So in the specifications we have that 2S battery voltage is 7.4V, 3S battery 11.1V ...and so on.
The second label on the battery that is important is its capacity, expressed in mAh (milliamper hours).
The higher the capacity of your battery, the longer flight time will be.
Of course, batteries with higher capacity are much heavier, so you have to be careful not to overweight the overall weight of the model because the over-weighted model does not fly at all.
The third label that is very important for the battery is the C rating label.
We will discuss this a bit longer because it is a pretty confusing for the beginner.
The C-rating tells us how much current battery can constantly deliver.
The power of the battery that can be constantly supplied also depends on the capacity of the battery itself.
So we come up with the formula capacity (in Ah) times C-rating = max. electric current that battery can provide.
Let's take an example of 2200mAh battery labeled 20C:
2200mAh is 2.2 Ah (amper-hours) times 20 = 44A
Therefore, this battery is designed for a maximum constant discharge of 44A.
The same kind of battery, but with 40C label, can be constantly discharged with electric current of 88A.
######
Update the battery passage from the words "Of course, batteries" through "fly at all.", and write it out with "heavier" changed to "bulkier". The listing that follows comes from a separate source and is unrelated to the battery passage.

DATA RECORDS>
######
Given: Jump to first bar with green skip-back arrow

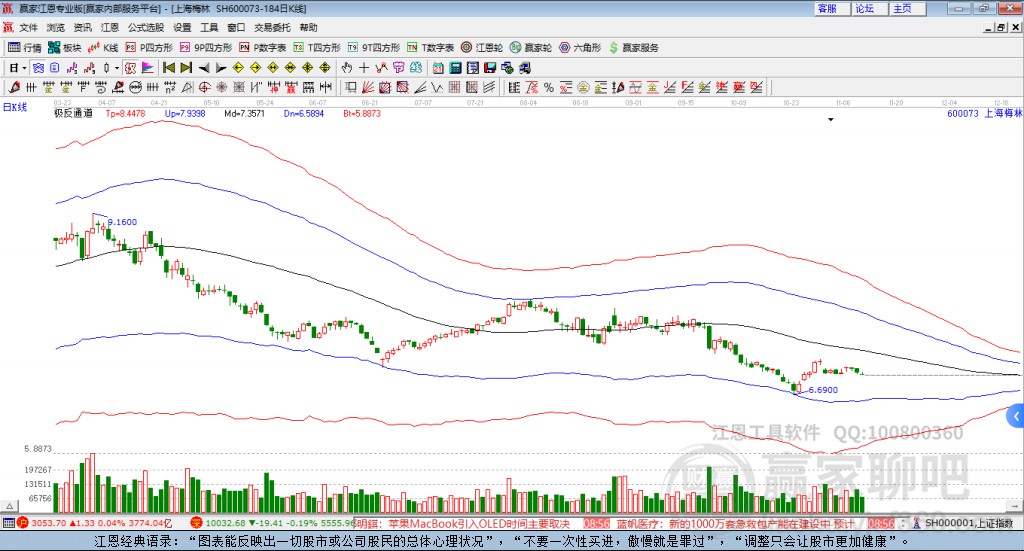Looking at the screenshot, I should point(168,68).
######
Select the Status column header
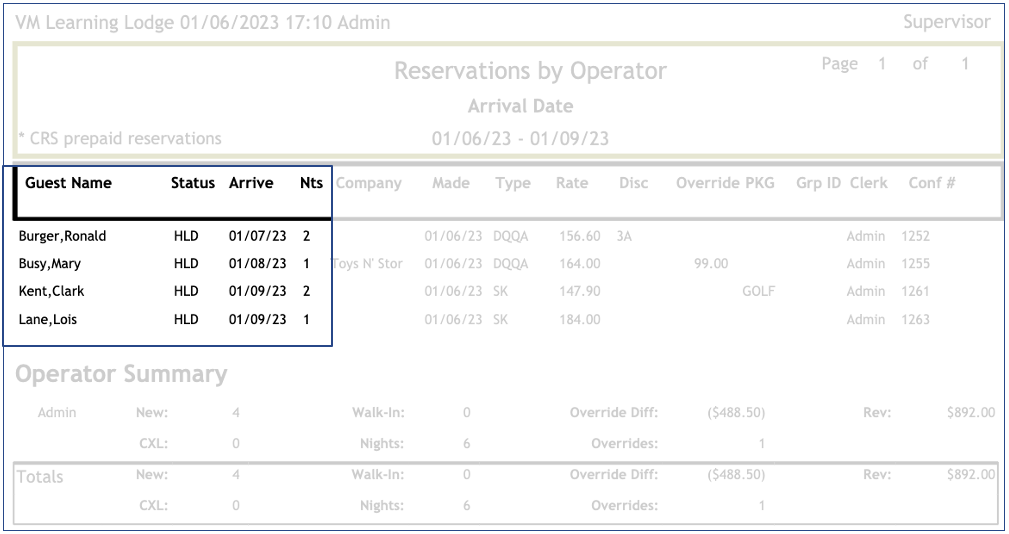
######
FINAL ANSWER>
Of course, batteries with higher capacity are much bulkier, so you have to be careful not to overweight the overall weight of the model because the over-weighted model does not fly at all.